» Supplied material
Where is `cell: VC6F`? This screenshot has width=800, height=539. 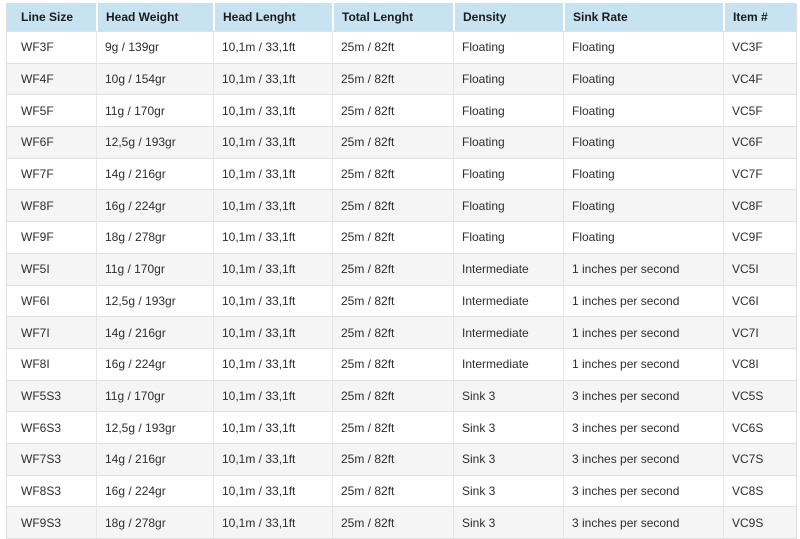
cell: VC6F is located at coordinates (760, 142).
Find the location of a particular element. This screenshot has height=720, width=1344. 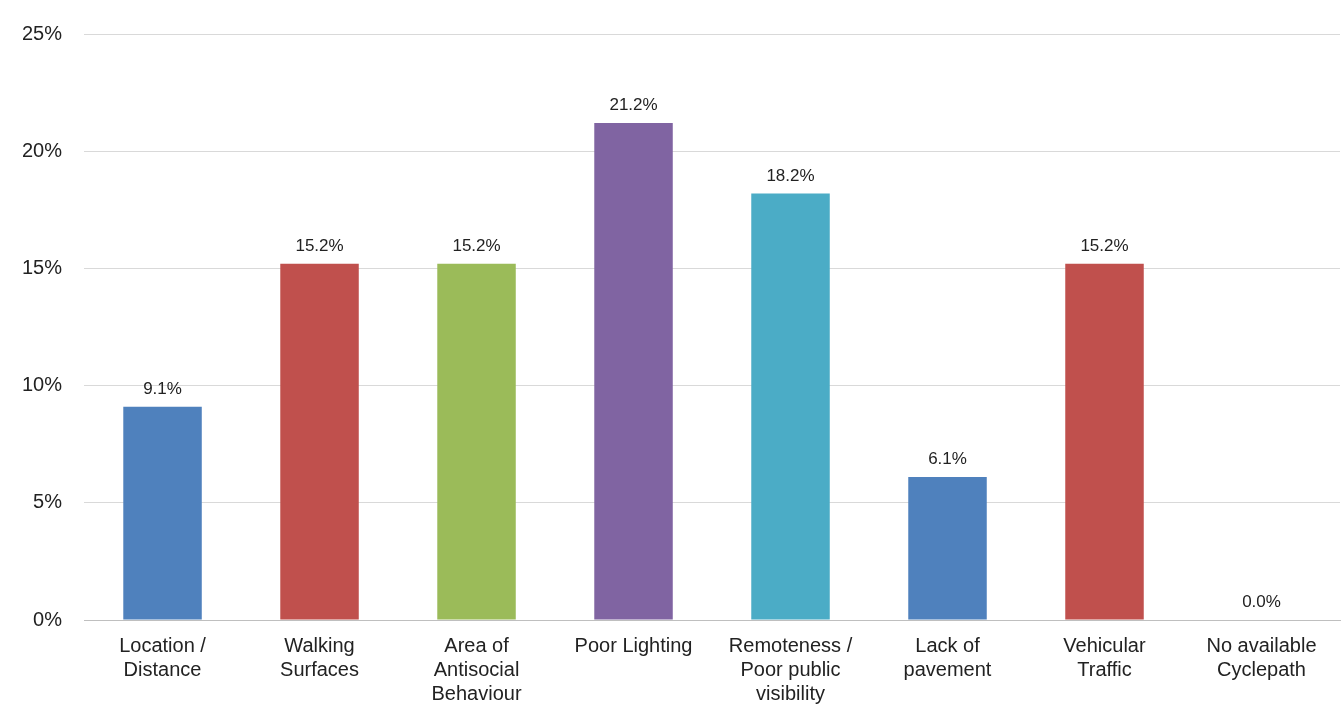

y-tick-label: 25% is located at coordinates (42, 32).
* * *
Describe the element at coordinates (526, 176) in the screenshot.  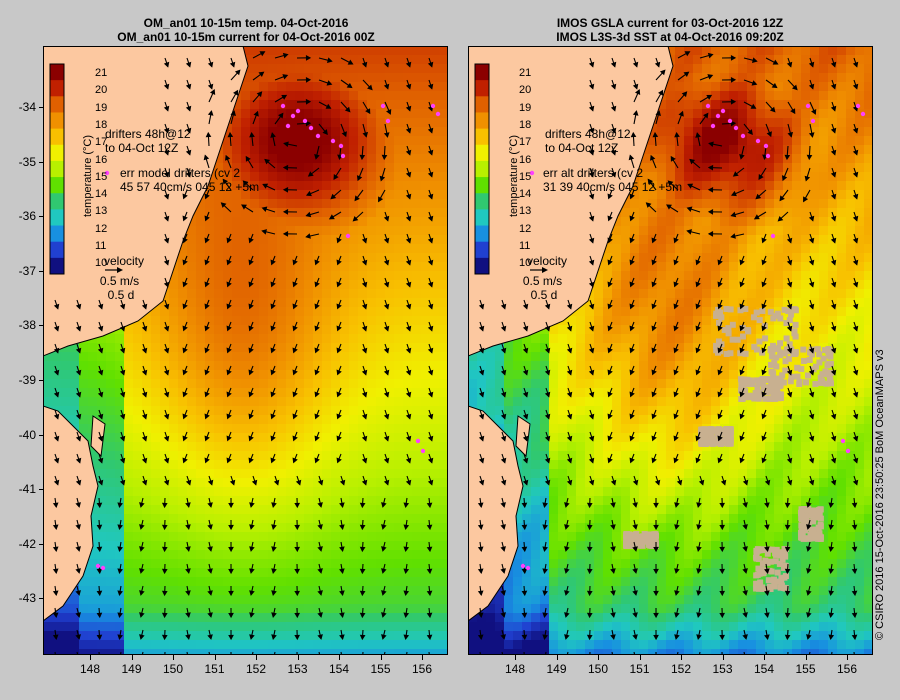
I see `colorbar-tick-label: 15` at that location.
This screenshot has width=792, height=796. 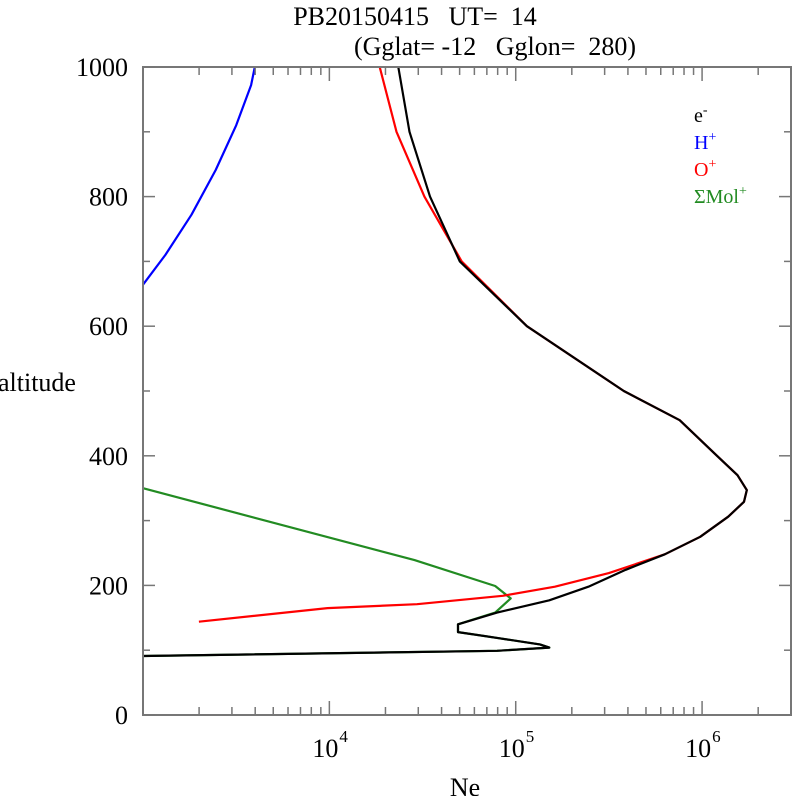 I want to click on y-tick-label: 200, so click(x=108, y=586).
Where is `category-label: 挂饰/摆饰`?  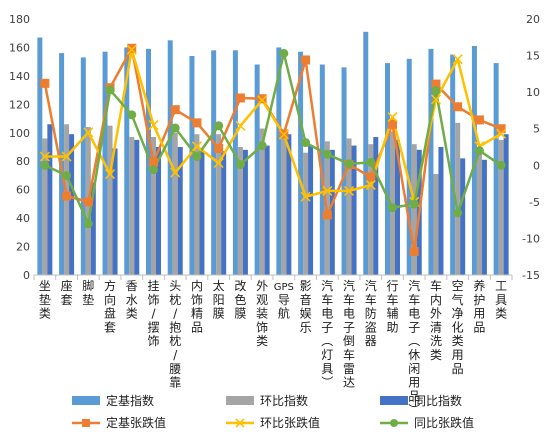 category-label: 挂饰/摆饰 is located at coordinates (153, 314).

» Task instructions
Copy the stretch of the records above, from the line containing "has width=800, height=539." through the line containing "y-tick-label: 25% is", exactly as it appears, leaving out the pictures.

» Expected answer
Where is `cell: VC6F`? This screenshot has width=800, height=539. 
cell: VC6F is located at coordinates (760, 142).
Find the location of a particular element. This screenshot has height=720, width=1344. 

y-tick-label: 25% is located at coordinates (42, 32).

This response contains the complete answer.